### Text extract
This week's readings in my Culture and Law seminar focus on the shortcomings of law's standardization, ritualization, and creation of disputes. The articles invite us to reflect upon why some people deem legal redress inadequate or even inappropriate, and how the legal system should respond to these concerns.
A natural question is whether civil litigation should be more accessible, and, if so, how this can be accomplished without undermining its goals. Society enshrines litigation as the preeminent method of dispute resolution, but it is only realistically contemplated by a narrow set of people with a narrow set of disputes. Many people find it too daunting, too onerous, and too formal. (For every example of pathological litigiousness, there are surely hundreds of aggrieved individuals who found the barriers to entry to be too high.) But these reactions are, to a large extent, necessary byproducts of litigation's extensive procedural requirements; litigation is a mechanism designed to deal with the most significant bilateral conflicts and as such must go to great lengths to achieve accuracy, fairness, the appearance of propriety, and other values. In short, the rules of litigation must presume that there is a lot at stake. Society's recent response to the inaccessibility of litigation has been to provide an abundance of alternative means of dispute resolution, both inside (e.g., small claims court) and outside (e.g., arbitration) of the judicial system, as opposed to streamlining the process or reducing its costs. This strikes me as the appropriate response. I don't know of any major procedural reforms along the lines of notice pleading that would uncontroversially open the courtroom door to more plaintiffs. (As far as I know, the Federal Rules of Civil Procedure and the like are quite effective and are unhindered by political concerns or undue formalism.) In my view, therefore, significantly improving the accessibility of the civil justice system would require providing litigants with substantial financial assistance (e.g., by capping litigation expenditures or providing court-appointed counsel). I don't see why this would be preferable to the use of cheaper, less involved methods of dispute resolution. Is there anything wrong with full-fledged civil litigation being reserved for cases in which both parties expect to win big? What matters is that people recognize when they have been illegally injured and know that they have a feasible means of redress. This is consistent with William L. F. Felstiner, Richard L. Abel, and Austin Sarat's concern that "the study of the emergence and transformation of disputes may lead to the judgment that too little conflict surfaces in our society, that too few wrongs are perceived, pursued, and remedied."

### Required tasks
1. According to the post on civil litigation, how has society recently responded to the inaccessibility of litigation?
2. Please copy out a passage from the post on civil litigation word for word, beginning at "This week's readings" and stopping after "to these concerns.".
The data is separate material, unrelated to the post on civil litigation.

### Data listing

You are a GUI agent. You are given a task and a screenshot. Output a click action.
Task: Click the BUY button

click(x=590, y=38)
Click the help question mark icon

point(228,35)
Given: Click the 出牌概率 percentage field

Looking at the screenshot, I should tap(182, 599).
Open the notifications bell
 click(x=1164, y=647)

==

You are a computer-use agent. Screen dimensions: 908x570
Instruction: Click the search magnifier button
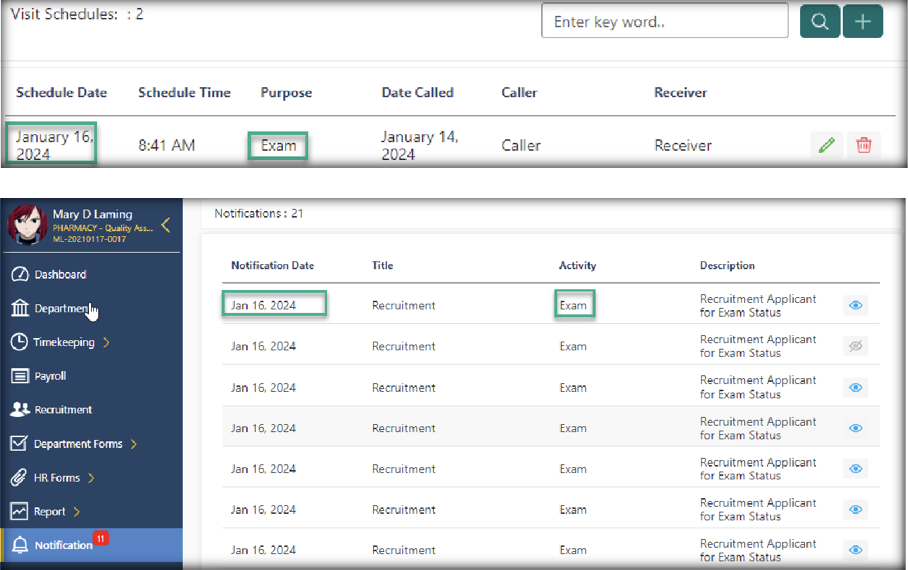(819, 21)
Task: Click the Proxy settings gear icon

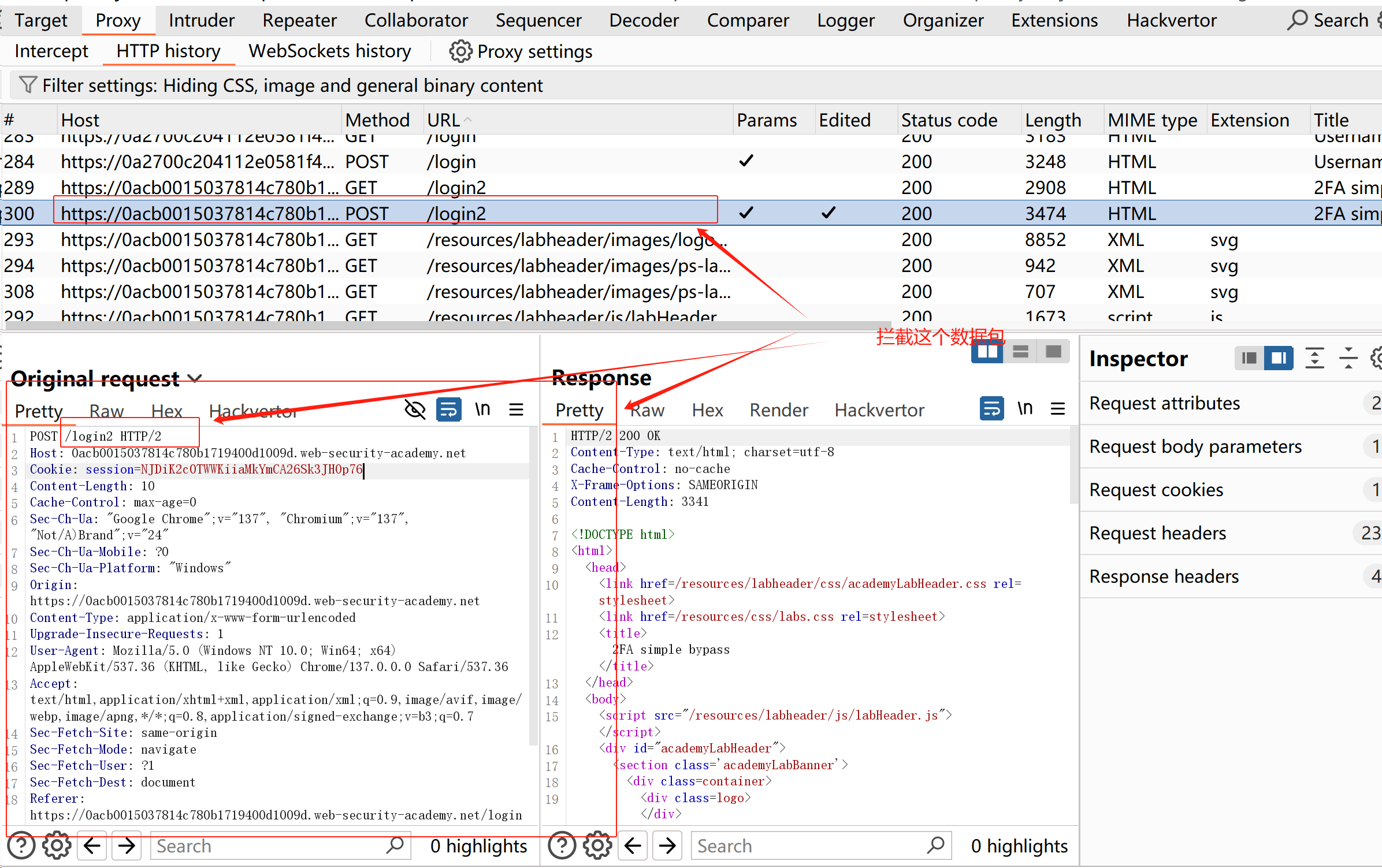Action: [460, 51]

### Answers per task
1. It has provided an abundance of alternative means of dispute resolution, both inside and outside the judicial system, rather than streamlining the process or reducing its costs.

2.
This week's readings in my Culture and Law seminar focus on the shortcomings of law's standardization, ritualization, and creation of disputes. The articles invite us to reflect upon why some people deem legal redress inadequate or even inappropriate, and how the legal system should respond to these concerns.